Music has the power to create imaginary worlds. Sound can be used to physically shake space. And images can evoke auditory spaces that extend beyond a canvas or screen. The group exhibition explores the relationship between hearing, seeing, and the experience of socially shaped space. On display are media art pieces, installations and works on paper dating from the 1970s to the present. Geographical, social and imaginary spaces are negotiated on the basis of music, sounds, noises, and voices, and their notation or visual implementation.

The works range between precise observation, radical self-expression, and deliberate deconstruction of identity. They propose alternate perspectives on a constantly shifting reality and previous assumptions about actuality.

The Nationalgalerie has one of the most extensive museum collections of media art in Europe. Its holdings of important historical video art have been supplemented over the last few years by exceptional time-based works of recent origin.
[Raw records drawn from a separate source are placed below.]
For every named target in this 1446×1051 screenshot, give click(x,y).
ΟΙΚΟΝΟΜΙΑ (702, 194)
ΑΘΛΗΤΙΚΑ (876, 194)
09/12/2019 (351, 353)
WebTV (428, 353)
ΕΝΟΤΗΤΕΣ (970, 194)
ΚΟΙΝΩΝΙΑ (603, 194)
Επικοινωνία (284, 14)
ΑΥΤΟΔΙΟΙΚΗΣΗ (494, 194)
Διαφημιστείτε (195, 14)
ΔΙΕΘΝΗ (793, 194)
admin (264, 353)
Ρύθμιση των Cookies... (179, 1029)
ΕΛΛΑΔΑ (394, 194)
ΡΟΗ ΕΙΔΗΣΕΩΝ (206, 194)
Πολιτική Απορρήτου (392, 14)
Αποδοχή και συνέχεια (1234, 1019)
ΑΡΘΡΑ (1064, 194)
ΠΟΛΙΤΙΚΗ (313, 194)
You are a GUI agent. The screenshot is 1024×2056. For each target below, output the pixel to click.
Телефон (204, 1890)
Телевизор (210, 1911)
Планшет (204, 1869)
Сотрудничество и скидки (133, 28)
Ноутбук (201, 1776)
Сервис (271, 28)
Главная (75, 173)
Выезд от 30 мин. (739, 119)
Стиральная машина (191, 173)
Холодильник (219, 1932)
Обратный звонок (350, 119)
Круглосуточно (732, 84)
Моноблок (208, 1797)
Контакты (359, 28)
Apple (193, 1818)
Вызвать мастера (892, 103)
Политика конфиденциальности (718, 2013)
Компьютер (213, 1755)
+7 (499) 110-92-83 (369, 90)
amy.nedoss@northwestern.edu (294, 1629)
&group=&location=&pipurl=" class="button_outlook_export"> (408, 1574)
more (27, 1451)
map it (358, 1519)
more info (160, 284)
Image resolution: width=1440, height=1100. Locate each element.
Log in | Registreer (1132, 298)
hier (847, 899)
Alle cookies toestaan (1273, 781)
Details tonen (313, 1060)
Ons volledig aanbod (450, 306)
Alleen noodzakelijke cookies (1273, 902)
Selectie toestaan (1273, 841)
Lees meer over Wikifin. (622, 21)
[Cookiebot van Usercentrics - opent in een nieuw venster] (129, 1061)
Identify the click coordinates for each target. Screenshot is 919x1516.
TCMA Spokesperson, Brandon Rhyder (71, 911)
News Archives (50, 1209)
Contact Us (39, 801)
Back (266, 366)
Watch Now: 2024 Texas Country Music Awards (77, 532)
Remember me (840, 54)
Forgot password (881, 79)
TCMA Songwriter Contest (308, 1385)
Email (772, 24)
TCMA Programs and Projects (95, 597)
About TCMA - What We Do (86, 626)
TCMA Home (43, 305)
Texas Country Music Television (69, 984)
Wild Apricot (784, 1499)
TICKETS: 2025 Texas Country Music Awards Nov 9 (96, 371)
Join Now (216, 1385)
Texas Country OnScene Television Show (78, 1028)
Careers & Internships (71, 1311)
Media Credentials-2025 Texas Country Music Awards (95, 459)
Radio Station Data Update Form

Magical Soup brings together works by the media art pioneers Nam June Paik, Jochen Gerz, Charlemagne Palestine, Ulrike Rosenbach and Keiichi Tanaami; by the multimedia artists Nevin Aladag, Stan Douglas, Cyprien Gaillard, Douglas Gordon, Rodney Graham, Dmitry Gutov, Anne Imhof, Joan La Barbara, Pipilotti Rist, Diana Thater, Lawrence Weiner, Nicole Wermers and David Zink Yi; and by the younger artists Korakrit Arunanondchai, Trisha Baga, Dineo Seshee Bopape, Christine Sun Kim, Sandra Mujinga and Sung Tieu.

The exhibition is accompanied by a publication with texts by Anna-Catharina Gebbers, Chloe Stead and Jessica Lauren Elizabeth Taylor.